Background to the regulation

The European Market Infrastructure Regulation on derivatives, central counterparties and trade repositories (EMIR) formed a key element of the EU’s response to the credit crisis in 2007/08.

Financial system in turmoil

During the credit crisis, AIG had written derivative exposures on credit default swaps to the tune of $US440bn. That means they insured $US440bn of subprime debt which, if it suddenly lost its value, would mean a huge bill for AIG. As we know the music did stop and AIG amongst others put the entire financial system into jeopardy.

When the music stopped, no one knew what was going on, who owed who, who was solvent and who wasn’t. Even within AIG it was impossible to know what the real position was. This meant that securing funding or even a fire-sale of assets was virtually impossible.

G20 intervention and action

The financial system was on its knees and without governmental intervention at a massive cost to the taxpayer, the financial system would have collapsed.

In September 2009 in the wake of the crisis, finance ministers and central bank governors from 20 of the major economies known as the G20 met in Pittsburgh and agreed to take coordinated action to reduce the likelihood and the impact of future financial crises.

Tougher regulatory bodies

Within Europe, a revised system of financial supervision was initiated with the formation of the European Supervisory Authorities (ESAs).

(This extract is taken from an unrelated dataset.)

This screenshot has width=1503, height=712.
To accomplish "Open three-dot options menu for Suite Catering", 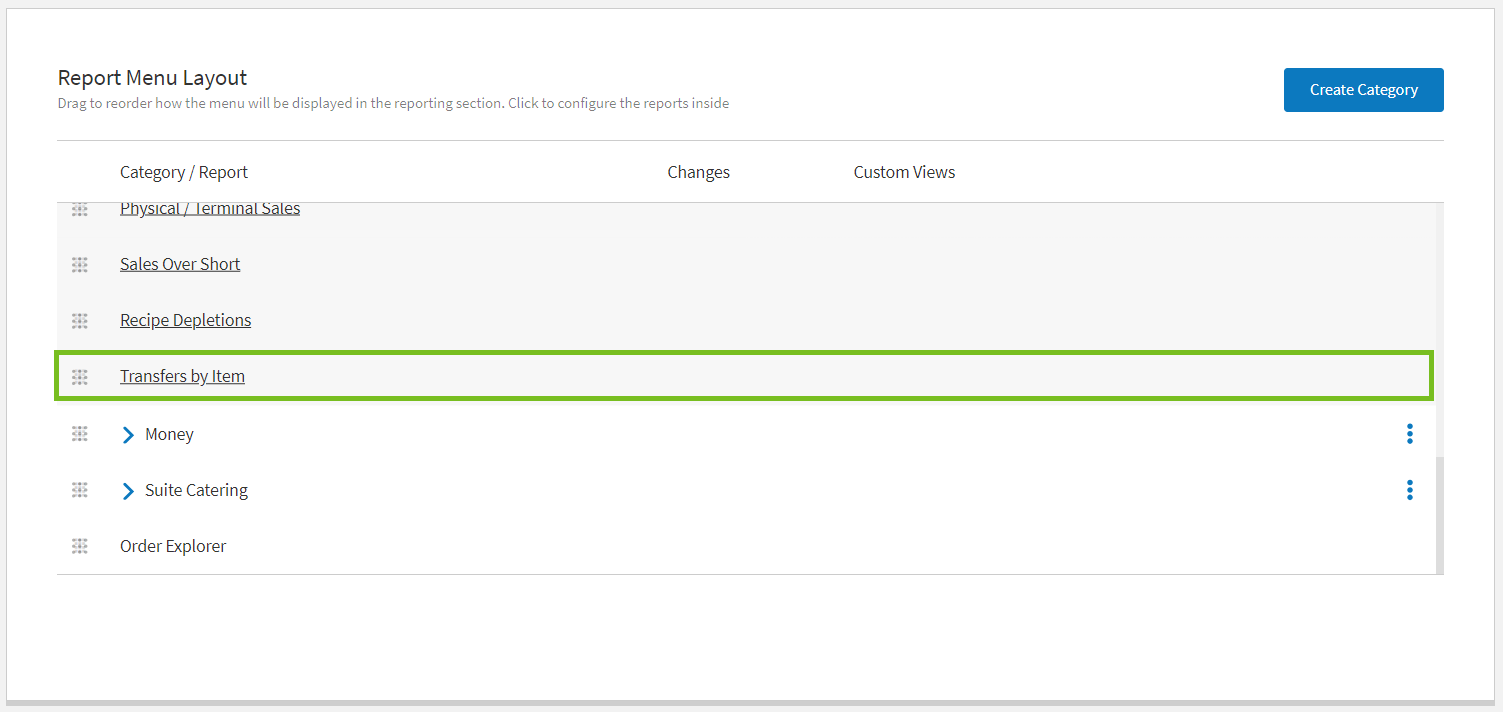I will [1409, 490].
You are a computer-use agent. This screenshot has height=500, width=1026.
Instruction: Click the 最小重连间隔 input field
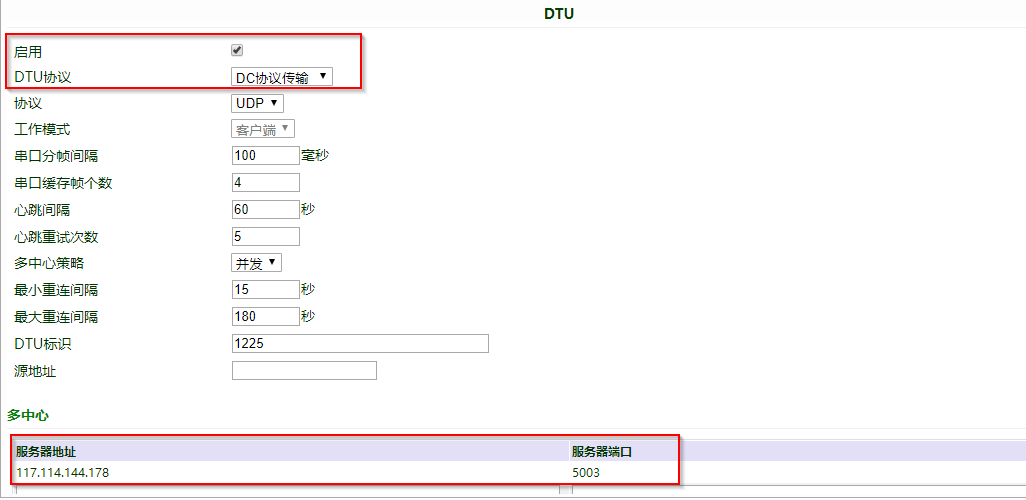pyautogui.click(x=265, y=290)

These new centralised regulatory bodies replaced the Committees of Supervisors,  with the members drawn from national regulatory authorities. Responsibility for elements of regulatory supervision were therefore transferred from national authorities such as the Financial Services Authority (FSA) in the UK to the new European supervisory bodies:

Within this context of restructured regulatory architecture, the European Commission implemented a new piece of legislation, EMIR, which was to be supported by binding technical and regulatory standards to be published by ESMA.

These changes formed the basis of the EU’s response to the financial crisis whilst the Dodd-Frank regulatory reforms were enacted in the US.